Pathogenicity of avian H2N2 virus in mice

Six- to seven-week old SPF BALB/c mice (Vital River Laboratories Technology Co., Ltd., Beijing, China) were used for infectivity experiments. Animals were weighed and anesthetized with diethyl ether before intranasal inoculation with 50 µl of 101-106EID50 of the novel H2N2 viruses. A total of 66 BALB/c mice were divided into 6 groups (11 mice for each group) and were inoculated intranasally with the novel H2N2 virus, with doses ranging from 106 EID50 to 101 EID50. The weight of each mouse was recorded once daily and the general health status of each mouse was observed twice daily. After onset of disease, the general health status of each mouse was observed three times per day. Three mice of each group were killed on day 3 p.i and three killed on day 5 p.i. At necropsy tissue specimens from the brain, lung, kidney and spleen were cultured for virus and fixed for histological study. Surviving mice were euthanized on day 14 p.i and the lungs and serum samples preserved at −80°C.

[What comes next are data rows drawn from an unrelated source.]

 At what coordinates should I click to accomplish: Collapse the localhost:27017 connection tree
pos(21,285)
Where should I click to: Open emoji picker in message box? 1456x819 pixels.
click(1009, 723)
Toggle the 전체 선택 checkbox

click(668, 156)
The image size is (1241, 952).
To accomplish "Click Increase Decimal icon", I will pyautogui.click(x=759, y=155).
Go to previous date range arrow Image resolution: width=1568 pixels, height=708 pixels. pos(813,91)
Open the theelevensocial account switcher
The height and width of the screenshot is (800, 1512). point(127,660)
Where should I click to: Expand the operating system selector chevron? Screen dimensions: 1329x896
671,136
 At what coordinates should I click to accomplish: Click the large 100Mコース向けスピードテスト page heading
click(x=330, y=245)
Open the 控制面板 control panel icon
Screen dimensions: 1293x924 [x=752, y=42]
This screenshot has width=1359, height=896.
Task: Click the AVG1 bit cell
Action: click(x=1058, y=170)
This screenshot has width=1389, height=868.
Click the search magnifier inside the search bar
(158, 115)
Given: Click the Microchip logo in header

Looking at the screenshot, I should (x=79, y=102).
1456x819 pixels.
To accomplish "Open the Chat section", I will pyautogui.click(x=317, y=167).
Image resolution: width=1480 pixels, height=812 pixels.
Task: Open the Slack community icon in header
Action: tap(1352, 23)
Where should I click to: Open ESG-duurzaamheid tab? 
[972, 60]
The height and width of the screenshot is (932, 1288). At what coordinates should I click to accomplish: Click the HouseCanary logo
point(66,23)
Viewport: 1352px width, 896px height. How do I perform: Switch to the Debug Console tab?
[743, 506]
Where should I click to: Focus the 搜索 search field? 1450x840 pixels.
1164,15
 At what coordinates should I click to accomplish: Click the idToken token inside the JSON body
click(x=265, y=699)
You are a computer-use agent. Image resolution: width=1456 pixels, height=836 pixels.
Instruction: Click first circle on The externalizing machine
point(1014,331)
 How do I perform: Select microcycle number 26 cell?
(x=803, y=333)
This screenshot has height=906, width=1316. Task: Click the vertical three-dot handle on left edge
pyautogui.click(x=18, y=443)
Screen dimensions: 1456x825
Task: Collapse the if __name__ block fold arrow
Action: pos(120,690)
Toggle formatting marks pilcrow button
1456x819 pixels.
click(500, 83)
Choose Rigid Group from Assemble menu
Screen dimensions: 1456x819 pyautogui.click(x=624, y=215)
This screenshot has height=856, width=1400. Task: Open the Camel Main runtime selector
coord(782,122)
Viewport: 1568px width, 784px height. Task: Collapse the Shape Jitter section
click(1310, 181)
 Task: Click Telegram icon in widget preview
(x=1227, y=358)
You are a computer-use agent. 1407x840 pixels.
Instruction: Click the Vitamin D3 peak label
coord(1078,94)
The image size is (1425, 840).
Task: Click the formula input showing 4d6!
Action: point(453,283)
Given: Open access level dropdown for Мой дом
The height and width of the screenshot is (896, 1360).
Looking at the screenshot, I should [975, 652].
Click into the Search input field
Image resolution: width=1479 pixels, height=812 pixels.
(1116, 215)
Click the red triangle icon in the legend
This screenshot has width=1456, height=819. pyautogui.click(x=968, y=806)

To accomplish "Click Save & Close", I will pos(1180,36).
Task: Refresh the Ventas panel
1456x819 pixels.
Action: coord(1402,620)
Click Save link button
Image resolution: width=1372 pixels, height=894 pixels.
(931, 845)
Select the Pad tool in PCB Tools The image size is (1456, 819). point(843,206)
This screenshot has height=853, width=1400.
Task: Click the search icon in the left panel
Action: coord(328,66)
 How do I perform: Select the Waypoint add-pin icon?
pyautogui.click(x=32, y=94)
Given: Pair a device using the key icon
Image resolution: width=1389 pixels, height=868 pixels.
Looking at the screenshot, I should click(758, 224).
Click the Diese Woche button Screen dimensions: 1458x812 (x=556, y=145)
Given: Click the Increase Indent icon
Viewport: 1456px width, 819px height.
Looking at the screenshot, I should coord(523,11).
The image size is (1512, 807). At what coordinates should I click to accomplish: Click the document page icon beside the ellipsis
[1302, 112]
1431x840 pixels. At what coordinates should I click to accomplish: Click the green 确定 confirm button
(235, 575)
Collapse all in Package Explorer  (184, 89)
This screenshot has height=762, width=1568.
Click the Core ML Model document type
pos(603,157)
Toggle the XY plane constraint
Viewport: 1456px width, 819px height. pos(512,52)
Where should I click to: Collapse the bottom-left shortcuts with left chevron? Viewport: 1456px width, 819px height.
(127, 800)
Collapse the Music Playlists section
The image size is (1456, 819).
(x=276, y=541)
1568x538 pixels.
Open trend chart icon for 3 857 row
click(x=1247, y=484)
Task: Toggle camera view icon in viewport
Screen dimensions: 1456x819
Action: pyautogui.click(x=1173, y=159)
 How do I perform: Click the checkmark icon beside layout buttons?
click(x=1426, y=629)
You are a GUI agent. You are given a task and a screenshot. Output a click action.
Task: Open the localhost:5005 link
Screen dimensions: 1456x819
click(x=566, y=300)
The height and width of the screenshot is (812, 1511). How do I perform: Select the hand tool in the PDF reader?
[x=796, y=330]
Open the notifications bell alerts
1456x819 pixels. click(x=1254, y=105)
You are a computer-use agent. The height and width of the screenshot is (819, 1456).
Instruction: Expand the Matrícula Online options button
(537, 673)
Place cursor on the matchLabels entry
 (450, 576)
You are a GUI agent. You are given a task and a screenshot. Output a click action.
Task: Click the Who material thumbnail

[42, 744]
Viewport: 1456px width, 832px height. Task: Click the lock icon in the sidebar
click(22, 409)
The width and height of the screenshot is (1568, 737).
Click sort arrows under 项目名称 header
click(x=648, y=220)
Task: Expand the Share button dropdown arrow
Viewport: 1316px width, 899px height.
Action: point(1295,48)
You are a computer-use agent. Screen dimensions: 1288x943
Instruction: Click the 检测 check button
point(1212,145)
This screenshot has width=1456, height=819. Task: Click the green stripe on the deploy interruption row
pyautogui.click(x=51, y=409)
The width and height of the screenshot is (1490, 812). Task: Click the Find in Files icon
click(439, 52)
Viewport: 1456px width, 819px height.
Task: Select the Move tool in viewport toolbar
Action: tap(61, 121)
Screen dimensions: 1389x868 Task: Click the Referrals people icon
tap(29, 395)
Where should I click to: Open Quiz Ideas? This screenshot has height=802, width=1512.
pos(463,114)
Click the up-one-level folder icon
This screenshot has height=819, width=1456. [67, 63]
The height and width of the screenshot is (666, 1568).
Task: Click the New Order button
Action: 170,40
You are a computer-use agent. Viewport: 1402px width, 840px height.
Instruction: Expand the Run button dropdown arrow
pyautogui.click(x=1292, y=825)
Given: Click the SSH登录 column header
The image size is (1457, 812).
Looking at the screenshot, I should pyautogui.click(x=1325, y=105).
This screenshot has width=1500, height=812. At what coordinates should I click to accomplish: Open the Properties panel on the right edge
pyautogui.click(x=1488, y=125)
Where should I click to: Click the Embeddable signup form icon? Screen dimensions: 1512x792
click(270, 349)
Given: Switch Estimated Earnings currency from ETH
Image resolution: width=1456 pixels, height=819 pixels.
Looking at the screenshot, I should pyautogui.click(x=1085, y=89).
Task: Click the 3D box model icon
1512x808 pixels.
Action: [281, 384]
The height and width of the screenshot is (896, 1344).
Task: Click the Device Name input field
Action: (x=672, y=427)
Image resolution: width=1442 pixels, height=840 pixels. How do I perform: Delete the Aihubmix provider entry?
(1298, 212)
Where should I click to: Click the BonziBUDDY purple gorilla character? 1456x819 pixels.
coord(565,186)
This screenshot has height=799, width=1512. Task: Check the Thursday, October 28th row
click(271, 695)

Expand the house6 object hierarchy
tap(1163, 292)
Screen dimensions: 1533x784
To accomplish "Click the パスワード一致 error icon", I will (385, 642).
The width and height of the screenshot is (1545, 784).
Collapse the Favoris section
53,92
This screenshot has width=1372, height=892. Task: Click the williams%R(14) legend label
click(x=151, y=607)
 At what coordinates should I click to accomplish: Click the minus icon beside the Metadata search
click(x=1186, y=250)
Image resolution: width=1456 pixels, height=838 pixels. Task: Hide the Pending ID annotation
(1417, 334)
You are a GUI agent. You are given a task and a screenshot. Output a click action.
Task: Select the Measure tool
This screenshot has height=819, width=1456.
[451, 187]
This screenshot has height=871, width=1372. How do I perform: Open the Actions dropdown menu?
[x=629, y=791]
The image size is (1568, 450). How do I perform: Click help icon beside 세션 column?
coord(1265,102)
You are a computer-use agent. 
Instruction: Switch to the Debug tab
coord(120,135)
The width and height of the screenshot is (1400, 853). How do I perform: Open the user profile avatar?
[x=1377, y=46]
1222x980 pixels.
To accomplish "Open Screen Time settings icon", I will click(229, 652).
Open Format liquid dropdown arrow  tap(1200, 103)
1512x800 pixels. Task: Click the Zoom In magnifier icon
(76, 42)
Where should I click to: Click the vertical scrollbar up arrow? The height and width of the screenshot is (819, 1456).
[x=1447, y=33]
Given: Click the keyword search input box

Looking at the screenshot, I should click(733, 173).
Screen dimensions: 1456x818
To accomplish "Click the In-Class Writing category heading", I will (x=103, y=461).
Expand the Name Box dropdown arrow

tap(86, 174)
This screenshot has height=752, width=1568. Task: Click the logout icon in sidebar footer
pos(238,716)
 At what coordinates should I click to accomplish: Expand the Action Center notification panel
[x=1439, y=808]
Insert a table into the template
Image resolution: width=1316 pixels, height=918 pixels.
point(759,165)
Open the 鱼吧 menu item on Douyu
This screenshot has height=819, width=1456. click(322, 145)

Transmission of H2N2 virus in guinea pigs

Infection and transmissibility of the novel H2N2 virus was tested in twelve guinea pigs, which were virus antibody free (Vital River Laboratories Technology Co., Ltd., Beijing, China). Blood samples from each guinea pig were collected before intranasal inoculation of the novel H2N2 virus, with doses ranging from 101 to 106 EID50. For the contact transmission study, 3 guinea pigs infected with 300 µl of 106 EID50 of H2N2 virus and 3 naïve guinea pigs were placed in the same cage at 24 hours p.i. Nasal, oral and rectal swabs were collected and body temperature measured from each animal on days 2, 4, 6, 8, 10 and 12 p.i. The aerosol transmission study used the same protocol as the contact transmission study, except the 3 infected guinea pigs were placed in an adjacent cage to the 3 naïve guinea pigs (5 cm away). Swabs and tissue cultures were inoculated into SPF embryonated eggs. EID50 values were calculated by the Reed-Muench method41. A serum sample from each guinea pig was collected on day 14 p.i.

Hemagglutination inhibition (HI) Assay

HI assays were performed on sera from live poultry and humans in Wuxi City, to determine the prevalence of previous H2N2 influenza infection. The sera samples were pre-treated with receptor-destroying enzyme RDE (II) “Seiken”, (Cat. No. 370013, Denka Seiken Co. Ltd., Tokyo, Japan) at 37°C for 18 hours and then heat-inactivated at 56°C for 30 minutes to eliminate nonspecific inhibitors. The sera samples were next adsorbed with 1% horse red blood cells. Similarly, the sera of mice and guinea pigs in the pathogenicity and transmission studies were examined for evidence of H2N2 virus infection. A HI titer ≥ 1:40 was considered as positive.